People in Alabama are still going to need gynecological care, including pregnancy ultrasounds and follow-up after self-managed abortion (or abortions they obtained out of state), so the clinic in Tuscaloosa I worked with is working on staying open to continue these services. They’re planning to provide a wider range of routine reproductive care, like annual exams, contraceptive visits, and gender-affirming care. But while they’re working on a plan, they have to turn patients away, and they’re feeling a ton of grief.
I’ve only become more committed to providing abortions because I’ve been able to witness countless times how important abortion is as a normal part of healthcare. Opening Partners in Abortion Care is one of the things that has kept me from despairing in the last few months. My business partner, Morgan Nuzzo, and I had already started planning last fall to open the clinic sometime in late 2022, because there already wasn’t enough capacity to care for all the people who need later abortion. This was before the draft decision leaked, and of course we feel a much greater sense of urgency now that the abortion landscape has changed so dramatically.

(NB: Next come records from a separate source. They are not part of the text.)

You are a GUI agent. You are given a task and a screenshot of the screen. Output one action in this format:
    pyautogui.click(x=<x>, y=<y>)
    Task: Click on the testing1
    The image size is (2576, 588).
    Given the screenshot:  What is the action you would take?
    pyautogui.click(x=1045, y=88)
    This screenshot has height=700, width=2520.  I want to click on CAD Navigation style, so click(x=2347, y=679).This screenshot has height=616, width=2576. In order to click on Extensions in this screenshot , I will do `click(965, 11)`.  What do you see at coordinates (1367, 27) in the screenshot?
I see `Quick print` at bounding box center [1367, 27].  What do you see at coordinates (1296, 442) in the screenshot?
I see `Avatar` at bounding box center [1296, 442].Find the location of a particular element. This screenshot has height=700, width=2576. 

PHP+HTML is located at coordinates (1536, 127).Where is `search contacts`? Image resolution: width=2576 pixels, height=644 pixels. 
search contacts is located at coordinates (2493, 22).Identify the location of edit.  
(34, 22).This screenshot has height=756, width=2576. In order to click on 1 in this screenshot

The existing all-trimester clinics have significant waiting lists (four to five weeks at some clinics) and what this means, in practical terms, is that there are a significant number of people who just won’t get the care they need. We are so fortunate in Maryland to have enough legislative support to allow us to provide evidence-based care in a welcoming environment. We are able to see patients in all trimesters because our state recognizes that abortion is normal healthcare that needs to be accessible.